Problem statement: Count the lines in the records that contain the string "menu", matching case exactly, and give only that number.

*** Given entries

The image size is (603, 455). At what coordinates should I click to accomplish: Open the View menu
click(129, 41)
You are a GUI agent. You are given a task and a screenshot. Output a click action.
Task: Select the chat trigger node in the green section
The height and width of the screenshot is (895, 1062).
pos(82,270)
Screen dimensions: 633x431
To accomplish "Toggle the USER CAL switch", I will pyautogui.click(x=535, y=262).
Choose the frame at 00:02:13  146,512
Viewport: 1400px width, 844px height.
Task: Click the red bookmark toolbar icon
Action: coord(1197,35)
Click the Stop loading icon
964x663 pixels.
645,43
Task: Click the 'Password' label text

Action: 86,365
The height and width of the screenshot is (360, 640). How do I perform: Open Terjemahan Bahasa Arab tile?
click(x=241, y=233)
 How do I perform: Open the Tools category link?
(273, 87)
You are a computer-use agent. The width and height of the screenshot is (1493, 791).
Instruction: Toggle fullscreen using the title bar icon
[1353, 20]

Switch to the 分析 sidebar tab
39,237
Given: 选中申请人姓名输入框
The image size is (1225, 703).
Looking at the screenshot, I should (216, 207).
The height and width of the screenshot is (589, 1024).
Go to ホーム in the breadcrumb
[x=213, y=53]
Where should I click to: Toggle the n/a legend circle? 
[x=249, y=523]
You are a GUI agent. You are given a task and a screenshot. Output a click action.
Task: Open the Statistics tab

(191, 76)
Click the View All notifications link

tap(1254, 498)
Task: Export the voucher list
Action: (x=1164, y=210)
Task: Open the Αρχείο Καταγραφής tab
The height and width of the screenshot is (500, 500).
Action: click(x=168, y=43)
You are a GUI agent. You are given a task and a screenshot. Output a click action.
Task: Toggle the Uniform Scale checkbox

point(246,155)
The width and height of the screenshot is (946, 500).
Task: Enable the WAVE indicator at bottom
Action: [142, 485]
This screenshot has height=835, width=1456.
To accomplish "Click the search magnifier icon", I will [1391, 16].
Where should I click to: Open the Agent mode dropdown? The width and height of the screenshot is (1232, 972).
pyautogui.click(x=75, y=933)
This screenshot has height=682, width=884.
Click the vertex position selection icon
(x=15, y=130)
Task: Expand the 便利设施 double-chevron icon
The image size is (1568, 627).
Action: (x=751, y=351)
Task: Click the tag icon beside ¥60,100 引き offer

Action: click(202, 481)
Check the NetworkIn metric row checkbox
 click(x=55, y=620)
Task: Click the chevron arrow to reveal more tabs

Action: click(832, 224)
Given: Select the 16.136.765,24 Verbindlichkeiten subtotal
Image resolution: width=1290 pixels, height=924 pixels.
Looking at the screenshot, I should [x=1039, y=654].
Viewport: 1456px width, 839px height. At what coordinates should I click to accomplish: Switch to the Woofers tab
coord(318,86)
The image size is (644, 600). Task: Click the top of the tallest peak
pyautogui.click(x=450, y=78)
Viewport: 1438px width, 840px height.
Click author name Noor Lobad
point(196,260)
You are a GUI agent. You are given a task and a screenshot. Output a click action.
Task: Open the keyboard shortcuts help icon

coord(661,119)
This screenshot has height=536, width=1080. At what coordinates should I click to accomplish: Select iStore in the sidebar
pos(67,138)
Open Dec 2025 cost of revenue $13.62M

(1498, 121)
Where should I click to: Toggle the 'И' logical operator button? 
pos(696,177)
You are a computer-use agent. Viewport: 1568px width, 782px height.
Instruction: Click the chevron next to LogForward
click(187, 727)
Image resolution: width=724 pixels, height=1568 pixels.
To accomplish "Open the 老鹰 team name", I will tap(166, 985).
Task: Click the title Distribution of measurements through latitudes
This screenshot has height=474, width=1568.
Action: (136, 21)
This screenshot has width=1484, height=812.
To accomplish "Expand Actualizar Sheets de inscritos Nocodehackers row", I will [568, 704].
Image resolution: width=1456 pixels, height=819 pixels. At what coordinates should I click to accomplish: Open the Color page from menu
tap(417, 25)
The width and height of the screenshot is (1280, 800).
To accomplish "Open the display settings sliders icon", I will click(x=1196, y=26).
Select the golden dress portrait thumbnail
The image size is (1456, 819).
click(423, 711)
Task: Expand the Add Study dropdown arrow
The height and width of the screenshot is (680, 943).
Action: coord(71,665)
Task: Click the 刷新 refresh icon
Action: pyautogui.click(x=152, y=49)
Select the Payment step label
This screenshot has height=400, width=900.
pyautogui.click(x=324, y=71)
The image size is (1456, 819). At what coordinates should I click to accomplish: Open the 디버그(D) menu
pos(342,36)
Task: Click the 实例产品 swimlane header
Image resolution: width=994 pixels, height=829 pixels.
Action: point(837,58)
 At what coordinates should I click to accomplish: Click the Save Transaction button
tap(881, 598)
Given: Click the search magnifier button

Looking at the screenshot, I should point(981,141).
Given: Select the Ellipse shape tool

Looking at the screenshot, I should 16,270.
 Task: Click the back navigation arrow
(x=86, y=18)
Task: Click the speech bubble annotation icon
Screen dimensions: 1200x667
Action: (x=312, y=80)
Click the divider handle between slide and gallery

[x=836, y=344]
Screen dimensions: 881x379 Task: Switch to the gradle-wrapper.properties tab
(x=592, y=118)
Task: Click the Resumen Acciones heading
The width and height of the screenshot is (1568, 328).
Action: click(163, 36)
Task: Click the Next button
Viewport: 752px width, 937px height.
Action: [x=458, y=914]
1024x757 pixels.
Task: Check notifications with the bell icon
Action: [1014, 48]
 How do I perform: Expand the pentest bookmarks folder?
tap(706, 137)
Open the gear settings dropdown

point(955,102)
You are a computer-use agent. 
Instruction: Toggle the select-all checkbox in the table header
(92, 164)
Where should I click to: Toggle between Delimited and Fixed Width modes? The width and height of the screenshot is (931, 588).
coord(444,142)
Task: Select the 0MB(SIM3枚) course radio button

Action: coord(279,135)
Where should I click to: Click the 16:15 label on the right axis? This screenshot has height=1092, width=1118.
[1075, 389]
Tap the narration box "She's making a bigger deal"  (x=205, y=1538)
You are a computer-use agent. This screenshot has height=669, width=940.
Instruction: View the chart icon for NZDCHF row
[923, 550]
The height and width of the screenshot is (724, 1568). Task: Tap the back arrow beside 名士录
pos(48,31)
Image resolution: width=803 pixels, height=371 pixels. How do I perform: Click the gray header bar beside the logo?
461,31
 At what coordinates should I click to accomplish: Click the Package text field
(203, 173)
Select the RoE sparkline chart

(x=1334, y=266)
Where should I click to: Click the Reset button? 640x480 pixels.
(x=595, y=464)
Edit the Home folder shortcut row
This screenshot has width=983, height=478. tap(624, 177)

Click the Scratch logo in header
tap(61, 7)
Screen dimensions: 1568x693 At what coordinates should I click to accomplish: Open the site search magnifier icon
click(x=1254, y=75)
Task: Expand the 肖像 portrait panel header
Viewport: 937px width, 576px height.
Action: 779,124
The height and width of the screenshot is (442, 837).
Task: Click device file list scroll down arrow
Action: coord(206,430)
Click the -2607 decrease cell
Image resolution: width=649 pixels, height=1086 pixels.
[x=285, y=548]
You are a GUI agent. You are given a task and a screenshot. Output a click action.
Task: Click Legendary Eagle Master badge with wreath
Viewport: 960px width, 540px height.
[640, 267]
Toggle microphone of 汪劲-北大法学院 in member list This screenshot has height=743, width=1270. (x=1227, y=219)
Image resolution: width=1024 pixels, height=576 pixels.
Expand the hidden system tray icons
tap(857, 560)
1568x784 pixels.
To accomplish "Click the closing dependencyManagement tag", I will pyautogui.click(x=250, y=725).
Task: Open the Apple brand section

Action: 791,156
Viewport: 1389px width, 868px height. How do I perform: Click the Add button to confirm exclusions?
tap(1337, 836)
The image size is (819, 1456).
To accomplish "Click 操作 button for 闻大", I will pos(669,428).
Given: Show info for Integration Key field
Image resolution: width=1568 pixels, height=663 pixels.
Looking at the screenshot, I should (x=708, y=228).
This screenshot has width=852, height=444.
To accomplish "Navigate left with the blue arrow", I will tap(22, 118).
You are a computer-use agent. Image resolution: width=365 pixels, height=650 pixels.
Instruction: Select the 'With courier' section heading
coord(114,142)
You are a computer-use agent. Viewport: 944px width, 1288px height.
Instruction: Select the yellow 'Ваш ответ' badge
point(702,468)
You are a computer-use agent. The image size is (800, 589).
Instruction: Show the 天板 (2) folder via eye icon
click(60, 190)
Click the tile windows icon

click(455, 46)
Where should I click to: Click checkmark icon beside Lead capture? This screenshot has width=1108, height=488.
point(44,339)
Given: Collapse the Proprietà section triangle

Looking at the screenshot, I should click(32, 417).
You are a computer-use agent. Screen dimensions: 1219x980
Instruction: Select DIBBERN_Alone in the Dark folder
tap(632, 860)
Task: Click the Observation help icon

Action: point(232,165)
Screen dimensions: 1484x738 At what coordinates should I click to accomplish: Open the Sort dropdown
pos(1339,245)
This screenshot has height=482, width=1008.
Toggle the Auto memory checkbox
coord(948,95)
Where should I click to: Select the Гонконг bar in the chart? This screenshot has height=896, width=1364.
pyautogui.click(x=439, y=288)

******

Exercise response: 3